Naipaul (1971), Michael Ondaatje (1992), Salman Rushdie (1981, Booker of
Bookers Prize (1993) en The Best of the Booker (2008)) hadden het pad geëffend
voor het succes van de Indiaas Engelse literatuur in de diaspora, maar dat ging
vaak ten kostte van afwijzing in het Indiase subcontinent.
De Iraanse fatwa voor expat Salman Rushdie heeft
onvermijdelijk een rem gezet op de populariteit van de Indiaas-Engelse
literatuur op het Indiase thuisfront. En laureaat Arundhati Roy, die volledig
geworteld bleef in India, kreeg kort voor het millennium van landgenoten nog
het verwijt dat haar bekroonde debuut obsceen en moreel verwerpelijk was. Intussen
is de teneur omgeslagen, mede dankzij het succes van Booker-laureaten als Desai
en Adiga. Bloeiende literaire uitgeverijen en festivals kanaliseren de
leeshonger van een bruisend literair continent. De diaspora blijft een
belangrijk onderdeel van de Indiaas Engelse literatuur maar de lokale
verankering zit duidelijk in de lift.
De zes jaar oude DSC Prize for South Asian Literature is
daar een voorbeeld van. Ze wordt jaarlijks toegekend aan schrijvers van gelijk
welke nationaliteit en etniciteit die schrijven over India in een Engelstalige
of naar het Engels vertaalde roman. De deur naar de diaspora en de traditionele
literaturen van het subcontinent blijven open, maar het thuisland neemt zelf
het heft in handen om auteurs te bekronen.

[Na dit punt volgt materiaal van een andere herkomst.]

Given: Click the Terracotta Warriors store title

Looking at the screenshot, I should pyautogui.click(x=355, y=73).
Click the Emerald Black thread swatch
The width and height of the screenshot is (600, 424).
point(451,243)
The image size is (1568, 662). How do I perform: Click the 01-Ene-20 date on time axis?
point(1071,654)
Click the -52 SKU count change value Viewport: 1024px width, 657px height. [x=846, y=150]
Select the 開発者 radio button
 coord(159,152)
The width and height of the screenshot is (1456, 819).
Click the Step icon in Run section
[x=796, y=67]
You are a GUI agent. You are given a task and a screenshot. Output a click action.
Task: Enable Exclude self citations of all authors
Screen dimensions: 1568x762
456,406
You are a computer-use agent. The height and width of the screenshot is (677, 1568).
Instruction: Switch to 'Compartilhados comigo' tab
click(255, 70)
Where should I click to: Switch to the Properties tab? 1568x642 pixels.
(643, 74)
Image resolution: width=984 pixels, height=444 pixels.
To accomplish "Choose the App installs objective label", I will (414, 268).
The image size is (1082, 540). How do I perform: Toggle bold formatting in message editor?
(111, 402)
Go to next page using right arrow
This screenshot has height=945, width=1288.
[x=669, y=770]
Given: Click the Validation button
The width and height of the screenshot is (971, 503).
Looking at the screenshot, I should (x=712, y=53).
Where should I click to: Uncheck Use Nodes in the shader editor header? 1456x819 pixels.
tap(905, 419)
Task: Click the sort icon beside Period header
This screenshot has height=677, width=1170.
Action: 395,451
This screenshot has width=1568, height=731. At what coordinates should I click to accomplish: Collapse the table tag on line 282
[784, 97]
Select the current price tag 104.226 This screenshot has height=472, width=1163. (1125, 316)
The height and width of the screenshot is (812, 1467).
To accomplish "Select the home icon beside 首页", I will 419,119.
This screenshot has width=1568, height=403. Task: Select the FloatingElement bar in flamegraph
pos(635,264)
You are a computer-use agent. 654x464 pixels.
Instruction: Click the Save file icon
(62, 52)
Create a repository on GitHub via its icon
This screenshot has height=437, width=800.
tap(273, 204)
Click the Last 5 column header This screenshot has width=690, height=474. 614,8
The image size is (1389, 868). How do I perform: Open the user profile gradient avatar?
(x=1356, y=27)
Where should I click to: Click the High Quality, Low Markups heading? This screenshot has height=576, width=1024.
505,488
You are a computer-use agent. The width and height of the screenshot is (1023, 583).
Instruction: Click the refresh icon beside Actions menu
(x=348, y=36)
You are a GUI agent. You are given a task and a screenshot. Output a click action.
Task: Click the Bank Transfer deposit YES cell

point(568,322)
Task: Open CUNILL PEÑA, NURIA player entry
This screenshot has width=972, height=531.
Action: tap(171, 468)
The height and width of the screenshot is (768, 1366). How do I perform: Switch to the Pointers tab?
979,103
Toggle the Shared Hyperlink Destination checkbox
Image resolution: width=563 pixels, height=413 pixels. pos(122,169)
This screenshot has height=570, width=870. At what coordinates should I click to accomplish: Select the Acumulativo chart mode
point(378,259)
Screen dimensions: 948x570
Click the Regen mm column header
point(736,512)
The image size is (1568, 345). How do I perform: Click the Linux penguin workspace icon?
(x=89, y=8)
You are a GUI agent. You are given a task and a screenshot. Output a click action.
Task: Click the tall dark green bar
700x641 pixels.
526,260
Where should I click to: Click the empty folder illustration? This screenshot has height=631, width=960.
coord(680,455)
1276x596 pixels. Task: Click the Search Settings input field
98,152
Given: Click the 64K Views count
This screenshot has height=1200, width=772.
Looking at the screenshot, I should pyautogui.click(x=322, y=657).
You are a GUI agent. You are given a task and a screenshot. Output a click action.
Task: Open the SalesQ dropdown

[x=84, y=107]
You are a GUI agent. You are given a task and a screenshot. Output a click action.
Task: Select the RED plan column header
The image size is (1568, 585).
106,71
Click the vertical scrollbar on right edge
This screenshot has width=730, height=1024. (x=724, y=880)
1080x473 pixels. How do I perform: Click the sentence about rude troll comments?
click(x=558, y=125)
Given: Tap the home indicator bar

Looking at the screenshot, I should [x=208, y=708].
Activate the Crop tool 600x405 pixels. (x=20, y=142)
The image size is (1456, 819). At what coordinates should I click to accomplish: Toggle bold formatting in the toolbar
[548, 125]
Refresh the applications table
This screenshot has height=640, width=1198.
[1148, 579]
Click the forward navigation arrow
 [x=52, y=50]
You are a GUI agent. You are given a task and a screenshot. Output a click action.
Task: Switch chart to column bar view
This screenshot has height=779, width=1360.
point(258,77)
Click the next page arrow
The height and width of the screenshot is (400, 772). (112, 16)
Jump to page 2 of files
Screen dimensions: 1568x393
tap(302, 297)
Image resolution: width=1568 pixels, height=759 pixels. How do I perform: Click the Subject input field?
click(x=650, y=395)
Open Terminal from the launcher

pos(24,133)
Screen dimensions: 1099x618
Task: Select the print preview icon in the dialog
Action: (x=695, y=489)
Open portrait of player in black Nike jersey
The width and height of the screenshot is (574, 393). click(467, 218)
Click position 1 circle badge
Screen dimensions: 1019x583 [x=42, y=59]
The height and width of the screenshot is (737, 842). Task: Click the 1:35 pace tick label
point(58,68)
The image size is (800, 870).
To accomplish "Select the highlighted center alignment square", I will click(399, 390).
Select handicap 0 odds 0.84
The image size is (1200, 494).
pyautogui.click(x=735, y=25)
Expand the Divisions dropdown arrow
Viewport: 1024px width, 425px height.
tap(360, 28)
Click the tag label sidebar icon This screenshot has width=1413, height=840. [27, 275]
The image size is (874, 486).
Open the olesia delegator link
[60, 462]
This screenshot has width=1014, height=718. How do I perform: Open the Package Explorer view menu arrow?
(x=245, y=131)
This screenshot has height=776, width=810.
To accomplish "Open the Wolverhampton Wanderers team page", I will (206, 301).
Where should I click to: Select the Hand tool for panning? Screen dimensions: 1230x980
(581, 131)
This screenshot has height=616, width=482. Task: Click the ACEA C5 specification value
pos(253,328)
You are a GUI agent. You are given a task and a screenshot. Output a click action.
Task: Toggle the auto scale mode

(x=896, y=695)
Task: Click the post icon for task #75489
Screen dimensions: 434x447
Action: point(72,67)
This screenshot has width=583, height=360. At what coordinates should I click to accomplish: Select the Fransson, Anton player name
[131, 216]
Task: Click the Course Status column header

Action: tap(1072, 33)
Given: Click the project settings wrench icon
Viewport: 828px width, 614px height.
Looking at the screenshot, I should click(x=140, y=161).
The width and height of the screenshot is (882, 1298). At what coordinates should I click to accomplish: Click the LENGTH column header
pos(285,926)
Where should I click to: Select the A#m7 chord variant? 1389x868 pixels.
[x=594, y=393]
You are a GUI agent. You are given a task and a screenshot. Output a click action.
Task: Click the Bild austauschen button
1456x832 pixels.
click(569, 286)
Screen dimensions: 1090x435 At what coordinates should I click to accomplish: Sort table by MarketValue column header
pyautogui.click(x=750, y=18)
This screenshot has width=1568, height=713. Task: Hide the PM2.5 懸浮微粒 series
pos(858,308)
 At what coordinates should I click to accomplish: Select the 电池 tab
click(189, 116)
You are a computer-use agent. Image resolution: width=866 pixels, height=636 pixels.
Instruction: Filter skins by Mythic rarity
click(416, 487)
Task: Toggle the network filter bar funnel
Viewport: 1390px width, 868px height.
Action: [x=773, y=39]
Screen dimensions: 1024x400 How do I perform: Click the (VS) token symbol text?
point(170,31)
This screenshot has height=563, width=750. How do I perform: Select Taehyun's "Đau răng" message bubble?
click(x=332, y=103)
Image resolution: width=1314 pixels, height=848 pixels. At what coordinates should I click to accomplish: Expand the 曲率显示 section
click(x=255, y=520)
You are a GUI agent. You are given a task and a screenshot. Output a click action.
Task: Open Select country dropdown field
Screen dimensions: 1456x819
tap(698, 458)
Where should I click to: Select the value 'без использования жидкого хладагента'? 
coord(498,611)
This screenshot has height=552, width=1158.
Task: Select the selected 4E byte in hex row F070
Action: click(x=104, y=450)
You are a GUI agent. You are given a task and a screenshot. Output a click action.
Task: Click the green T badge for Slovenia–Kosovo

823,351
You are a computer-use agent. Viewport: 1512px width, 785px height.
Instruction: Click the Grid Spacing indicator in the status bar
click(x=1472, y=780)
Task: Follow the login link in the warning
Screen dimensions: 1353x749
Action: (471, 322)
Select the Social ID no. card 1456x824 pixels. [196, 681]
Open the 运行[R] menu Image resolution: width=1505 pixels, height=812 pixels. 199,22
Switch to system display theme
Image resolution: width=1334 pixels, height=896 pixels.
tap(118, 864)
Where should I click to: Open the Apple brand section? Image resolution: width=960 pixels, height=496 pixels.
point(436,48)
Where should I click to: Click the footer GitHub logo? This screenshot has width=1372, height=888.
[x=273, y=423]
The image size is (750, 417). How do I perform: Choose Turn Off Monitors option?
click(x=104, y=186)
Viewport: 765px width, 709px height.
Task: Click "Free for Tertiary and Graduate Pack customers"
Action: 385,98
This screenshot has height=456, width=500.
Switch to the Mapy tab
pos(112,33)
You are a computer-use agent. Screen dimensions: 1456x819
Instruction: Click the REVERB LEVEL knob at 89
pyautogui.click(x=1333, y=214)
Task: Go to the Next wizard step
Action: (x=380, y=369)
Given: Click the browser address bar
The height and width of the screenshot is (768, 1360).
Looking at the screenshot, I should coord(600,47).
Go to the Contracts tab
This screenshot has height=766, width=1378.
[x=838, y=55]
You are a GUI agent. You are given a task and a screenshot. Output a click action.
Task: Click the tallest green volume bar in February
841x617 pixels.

De band met Groot-Brittannië en de Booker Prize blijft een
sterke factor. Zo bevat de laatste Granta-lijst van beste twintig Britse
romanschrijvers jonger dan 40, drie Zuid-Aziatische auteurs: Sunjeev Sahota,
Tahnima Aman en Kamila Shamsie. De twee laatsten en heel wat Booker finalisten
als Romsesh Gunesekara, Jeet Thayil , Amitav Ghosh, Neel Mukherjee, Mohsin
Hamid en Jhumpa Lahiri vinden we terug op de erelijsten van de DSC Prize for
South Asian Literature. Maar daarnaast is de DSC Prize for South Asian
Literature ook een bron voor nieuwe namen zoals Mirza Waheed en Anuradha Roy.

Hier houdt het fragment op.